Passage to read:

— start —

Sharing and Content Curation in Education

The Evolution of Sharing and the Explosion of Content:
Mash-ups, Citizen Journalism, Citing Sources and Original Thought

Education offers multiple opportunities for taking sharing to the next level. The Internet gave birth to the World Wide Web in the early 1990’s with Mosaic and the Netscape web browser. The visual Web in turn gave birth to social media when Mark Zuckerberg first created Facebook. Social media and its many cousins are now an omnipresent part of the lives of most students and many teachers.

Using Social Media to share and curate content

The Sharing Wheel of Content Curation

For many years the emphasis in K-12 has been on obtaining information and then often regurgitating it or, as in the case of Common Core, testing for mastery.

The model of information sharing and curation appears to have shifted from linear hierarchy to a more organic or circular modality. How does this communication evolution impact the classroom?

— end —

What this task involves: Please return the passage on content curation in education word for word, starting at "The Evolution of" and ending at "testing for mastery.". The records that come next are drawn from a separate source.

Extracted data:

— start —

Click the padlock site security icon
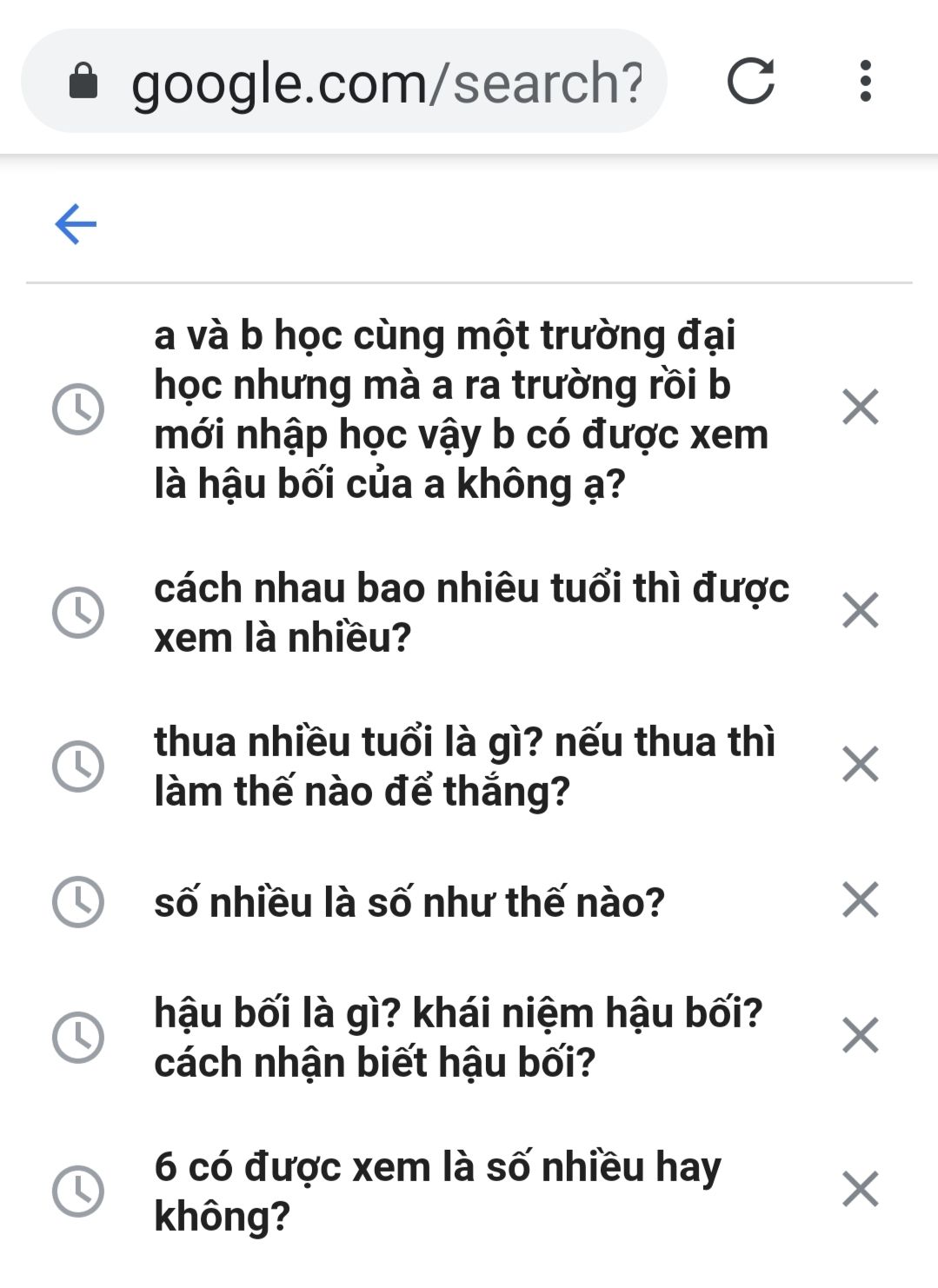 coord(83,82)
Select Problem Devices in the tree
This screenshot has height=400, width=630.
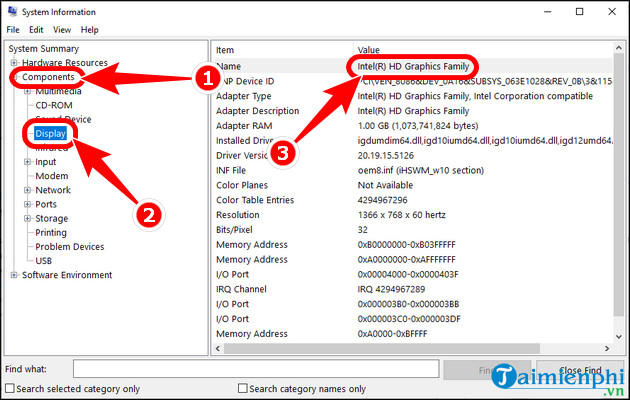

— end —
— start —

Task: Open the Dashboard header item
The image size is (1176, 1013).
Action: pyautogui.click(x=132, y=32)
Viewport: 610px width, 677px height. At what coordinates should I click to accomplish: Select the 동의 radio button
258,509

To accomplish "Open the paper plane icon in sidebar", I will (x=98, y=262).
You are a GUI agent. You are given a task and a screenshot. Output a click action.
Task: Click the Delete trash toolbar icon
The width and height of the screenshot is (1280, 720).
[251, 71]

— end —
— start —

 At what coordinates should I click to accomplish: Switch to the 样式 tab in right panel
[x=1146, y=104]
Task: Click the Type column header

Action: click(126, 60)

— end —

Complete output:
The Evolution of Sharing and the Explosion of Content:
Mash-ups, Citizen Journalism, Citing Sources and Original Thought

Education offers multiple opportunities for taking sharing to the next level. The Internet gave birth to the World Wide Web in the early 1990’s with Mosaic and the Netscape web browser. The visual Web in turn gave birth to social media when Mark Zuckerberg first created Facebook. Social media and its many cousins are now an omnipresent part of the lives of most students and many teachers.

Using Social Media to share and curate content

The Sharing Wheel of Content Curation

For many years the emphasis in K-12 has been on obtaining information and then often regurgitating it or, as in the case of Common Core, testing for mastery.